Y justo a las ocho de la noche, que todavía por acá hay luz solar y también eléctrica (ya deben saber me refiero a la hoja de arce en bandera) llega el aviso a todos los celulares, la advertencia en letras rojas, que se acerca un tornado o tormenta de gran magnitud.
Indican, además, que todos al sótano o “basement” de cada casa, que lleven algún que otro alimento y también una linterna o lámpara por si las moscas. Ni lento ni perezoso saco de mi maleta, convertida en bolso de sobrevivencia, el equipo correspondiente destinado a Cuba. Y mire, usted, nos persiguen los apagones. Suerte que tiene el cubano dirían los más viejos.
En casa, bajan galletas y sardinas al sótano; en la calle han desaparecido los paseantes de perros de múltiples razas, que son muchos. También, los niños que disfrutan el pedaleo en bicicletas o carriolas eléctricas. En el campo deportivo público de la zona, los jóvenes hacen su último tiro “baloncestico” al cesto para regresar con tranquilidad a los hogares. Nadie en la vía pública. Hasta conejos, ardillas y marmotas, entre otros, a buen recaudo.

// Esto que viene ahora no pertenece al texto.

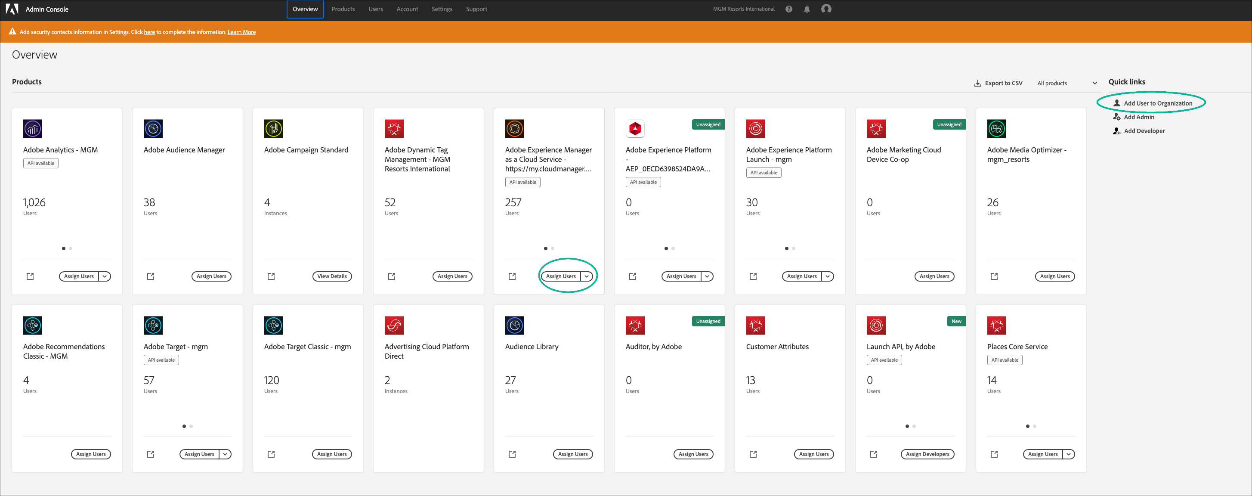Select second pagination dot on Launch API card

pos(914,426)
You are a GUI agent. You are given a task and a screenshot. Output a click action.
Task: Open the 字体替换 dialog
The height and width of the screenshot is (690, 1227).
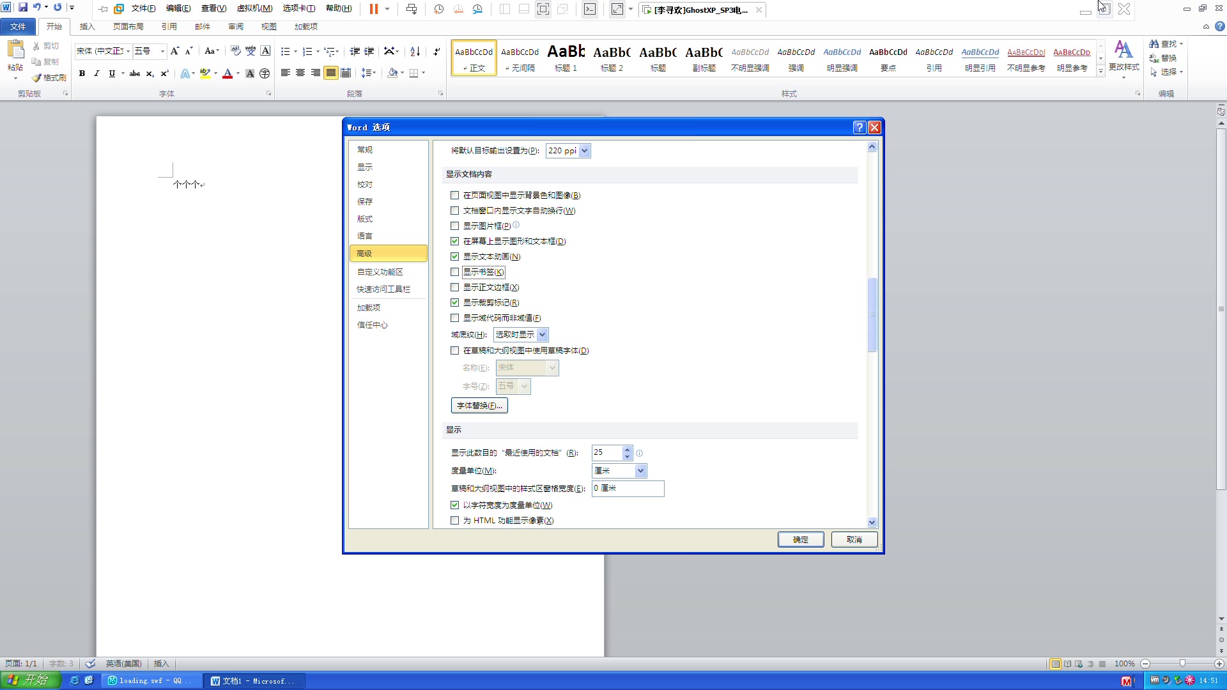pos(479,405)
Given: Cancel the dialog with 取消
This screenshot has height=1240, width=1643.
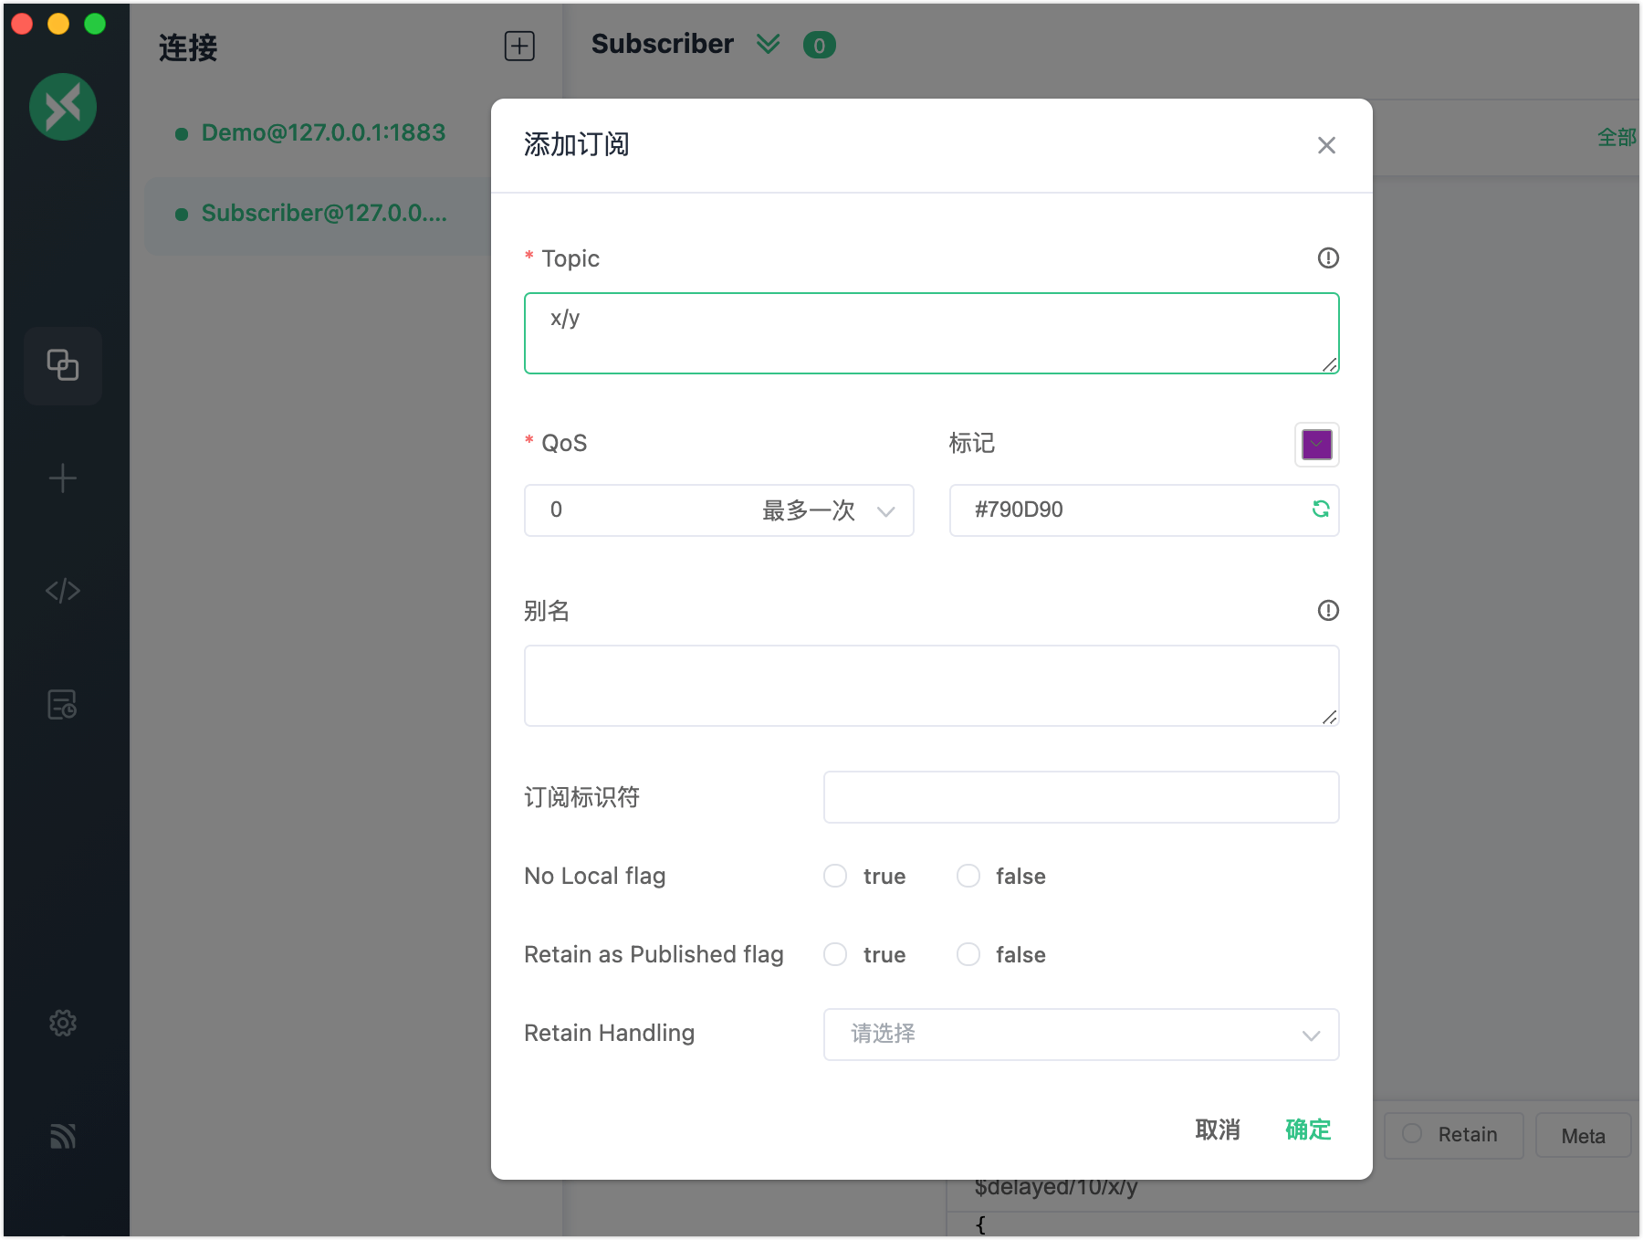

El celular indica si deseas seguir el rumbo de una inmensa nube roja que se acerca. Le respondes que sí. Ahí la tienes avanzando con precisión británica. De repente, pasados unos minutos, comienzan a moverse con desorden, como diría la poetisa Carilda Oliver, las copas de los árboles al tiempo que arrecia la lluvia. Gris el panorama y no en sentido figurado.
Como que llevamos en sangre el choteo o relajo aún en amargos momentos, sugiero abrir la lata de sardinas y repartir a partes iguales las galletas integrales, pero me aclaran que aún no es el momento.
Como por arte de magia o capricho de la madre naturaleza con esas frecuentes manifestaciones de rebeldía, cesa el peligro. Desaparece la nube roja. Con ella, las galletas y las sardinas. Niños y jóvenes regresas a sus momentos finales antes de marchar calabaza a calabaza.
En La Habana, el NTV está a punto de terminar con pocas informaciones relevantes. La pareja de conductores se despide y agradece la sintonía hasta otra ocasión. Se hace la noche en ambas capitales. Mucho más oscura en La Habana que en Ottawa, donde ahora mismo el partido liberal y ciudadanía piden al gobierno declarar Persona no grata al Pete Hoekstra, embajador estadounidense, por meter narices y boca en asuntos internos del país.
En algo nos parecemos con tornados e injerencias.